── SELECTED EXTRACT
10 PlayStation 4 games for the retro gamer
While we can’t deny the appeal of sinking our teeth into the latest triple-A release, sometimes it’s good to rewind time a little and play something with the retro gamer at heart.
The good news is that as gamers get older, there are plenty of developers crafting new retro games based on yesterday’s classics. Read on as we take a look through the PS4’s library and see what’s on offer.
Retro City Rampage
A love letter to the games (and movies) of yesteryear, Retro City Rampage is packed to the gills with content, more than could ever fit on an 8-bit cartridge. Stylistically it’s reminiscent of the old school Grand Theft Auto games before they got all fancy and 3D, with a top down perspective on the city, plenty to shoot, and loads of cars to nick.
The references come thick and fast, from Metal Gear to Back to the Future, Zelda to Sonic, Mario to… well, you get the idea. Just like older games, its pretty tough too. The title doesn’t pull its punches, and you’ll find yourself starting at the death screen many times before victory. It’s a charming romp through the past though for a retro gamer and the endless nods to past franchises will always raise a smile.
Rock Boshers DX
A Spectrum-esque title, Rock Boshers DX nails its atmosphere even as you get to the title screen, treating the player to a spasm-inducing loading screen straight from the 80s. From there it’s on to non-stop top-down shooter territory with a story that was probably written on the back of a bar mat at 3am (as were so many games back then).
It’s cheery and ridiculous fodder, with a feel that’s unapologetically British. The enemies take scone breaks for one thing, and the villain is instantly recognisable thanks to his massive top hat. Like Retro City Rampage, it’s a tough one to complete, with the on-screen action getting increasingly more frantic as you progress. If you’re up for the challenge you’ll discover a rewarding game that will provide plenty of enjoyment.
Bedlam is a mix between Quake, Medal of Honor, Unreal and several other classic shooters. You play as someone who is sucked into the game world, and has to fight their way through hordes of zombies, space marines and zombies to escape, all the while looking out for glitches in the programming as your way out.
It’s a novel idea but not one that’s always successful. While the levels nail the aesthetic of the games they’re aping, the actual structure of them is fairly mundane, without any of the nuance that made games like Quake so damn addictive. Still, it’s one hell of a nostalgia trip for any retro gamer who spent the 90s fragging, rocket jumping and picking up stimpacks.
────
── STORED ROWS
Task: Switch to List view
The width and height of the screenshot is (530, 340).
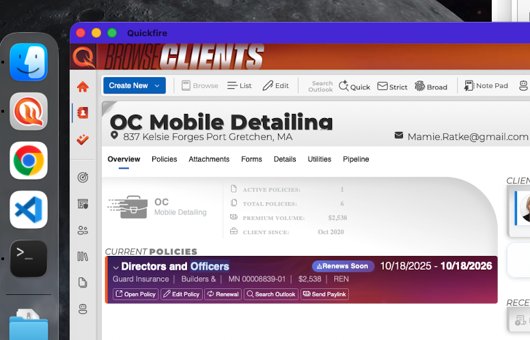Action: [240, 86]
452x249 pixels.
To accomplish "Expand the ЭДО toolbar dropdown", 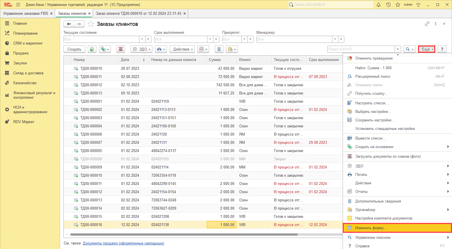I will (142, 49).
────
── STORED ROWS
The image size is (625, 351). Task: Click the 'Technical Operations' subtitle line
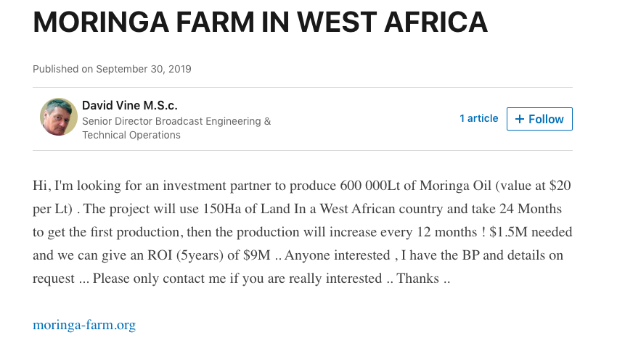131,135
────
── STORED ROWS
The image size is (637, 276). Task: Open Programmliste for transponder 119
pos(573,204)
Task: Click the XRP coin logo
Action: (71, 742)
────
* [EXERCISE TASK]:
Edit the article's passage between "Bedlam is a" and "picking up stimpacks.", inclusive, swapping "Quake" for "Doom". The items are separate material and have no connection to the article.

* [FINISHED TASK]:
Bedlam is a mix between Doom, Medal of Honor, Unreal and several other classic shooters. You play as someone who is sucked into the game world, and has to fight their way through hordes of zombies, space marines and zombies to escape, all the while looking out for glitches in the programming as your way out.
It’s a novel idea but not one that’s always successful. While the levels nail the aesthetic of the games they’re aping, the actual structure of them is fairly mundane, without any of the nuance that made games like Doom so damn addictive. Still, it’s one hell of a nostalgia trip for any retro gamer who spent the 90s fragging, rocket jumping and picking up stimpacks.